__Brief__. Search the records below for the line containing "Switch to the Правка tab". Output that line and all later lines exactly; output nothing else.

╔══

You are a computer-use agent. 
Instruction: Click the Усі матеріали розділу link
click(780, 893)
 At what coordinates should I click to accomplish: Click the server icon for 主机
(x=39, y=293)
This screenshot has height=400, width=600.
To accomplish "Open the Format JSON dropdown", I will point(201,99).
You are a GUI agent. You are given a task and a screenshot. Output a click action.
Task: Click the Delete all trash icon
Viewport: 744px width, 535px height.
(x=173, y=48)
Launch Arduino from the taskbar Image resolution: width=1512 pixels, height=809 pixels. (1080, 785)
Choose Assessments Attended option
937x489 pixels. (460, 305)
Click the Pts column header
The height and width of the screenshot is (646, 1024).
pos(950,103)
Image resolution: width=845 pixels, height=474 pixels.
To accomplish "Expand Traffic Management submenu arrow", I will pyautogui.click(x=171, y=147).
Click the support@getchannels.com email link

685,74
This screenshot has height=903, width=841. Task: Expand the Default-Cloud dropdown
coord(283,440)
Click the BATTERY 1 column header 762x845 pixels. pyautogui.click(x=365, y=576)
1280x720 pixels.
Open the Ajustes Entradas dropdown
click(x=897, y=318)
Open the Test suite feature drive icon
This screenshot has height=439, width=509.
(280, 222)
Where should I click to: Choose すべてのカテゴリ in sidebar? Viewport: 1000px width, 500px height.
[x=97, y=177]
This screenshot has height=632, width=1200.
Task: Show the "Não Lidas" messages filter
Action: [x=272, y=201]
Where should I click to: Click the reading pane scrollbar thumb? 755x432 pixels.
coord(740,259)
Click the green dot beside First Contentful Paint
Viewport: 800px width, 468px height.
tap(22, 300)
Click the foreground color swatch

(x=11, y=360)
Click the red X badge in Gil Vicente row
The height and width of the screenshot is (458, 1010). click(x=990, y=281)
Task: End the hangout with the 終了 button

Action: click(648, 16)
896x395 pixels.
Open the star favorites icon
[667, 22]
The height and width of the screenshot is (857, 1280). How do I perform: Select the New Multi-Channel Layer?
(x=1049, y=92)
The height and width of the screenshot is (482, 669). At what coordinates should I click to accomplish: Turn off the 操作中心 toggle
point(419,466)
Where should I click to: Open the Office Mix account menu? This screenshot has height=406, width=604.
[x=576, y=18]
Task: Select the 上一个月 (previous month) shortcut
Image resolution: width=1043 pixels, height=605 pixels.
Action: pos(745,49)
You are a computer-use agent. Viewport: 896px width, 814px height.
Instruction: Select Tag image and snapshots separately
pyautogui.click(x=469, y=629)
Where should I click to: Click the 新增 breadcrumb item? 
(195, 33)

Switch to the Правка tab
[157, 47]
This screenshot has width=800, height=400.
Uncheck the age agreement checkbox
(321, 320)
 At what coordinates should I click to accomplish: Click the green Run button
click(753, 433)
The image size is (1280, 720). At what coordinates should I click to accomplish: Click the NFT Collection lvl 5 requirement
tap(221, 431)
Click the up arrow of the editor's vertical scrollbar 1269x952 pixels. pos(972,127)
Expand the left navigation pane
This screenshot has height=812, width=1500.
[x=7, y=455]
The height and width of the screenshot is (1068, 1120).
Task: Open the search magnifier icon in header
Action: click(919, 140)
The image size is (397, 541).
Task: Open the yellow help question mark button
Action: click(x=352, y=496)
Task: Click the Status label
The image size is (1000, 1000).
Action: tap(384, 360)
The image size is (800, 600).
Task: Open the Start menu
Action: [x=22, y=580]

╚══

__Your solution__.
Switch to the Правка tab
[157, 47]
This screenshot has width=800, height=400.
Uncheck the age agreement checkbox
(321, 320)
 At what coordinates should I click to accomplish: Click the green Run button
click(753, 433)
The image size is (1280, 720). At what coordinates should I click to accomplish: Click the NFT Collection lvl 5 requirement
tap(221, 431)
Click the up arrow of the editor's vertical scrollbar 1269x952 pixels. pos(972,127)
Expand the left navigation pane
This screenshot has height=812, width=1500.
[x=7, y=455]
The height and width of the screenshot is (1068, 1120).
Task: Open the search magnifier icon in header
Action: click(919, 140)
The image size is (397, 541).
Task: Open the yellow help question mark button
Action: click(x=352, y=496)
Task: Click the Status label
The image size is (1000, 1000).
Action: tap(384, 360)
The image size is (800, 600).
Task: Open the Start menu
Action: [x=22, y=580]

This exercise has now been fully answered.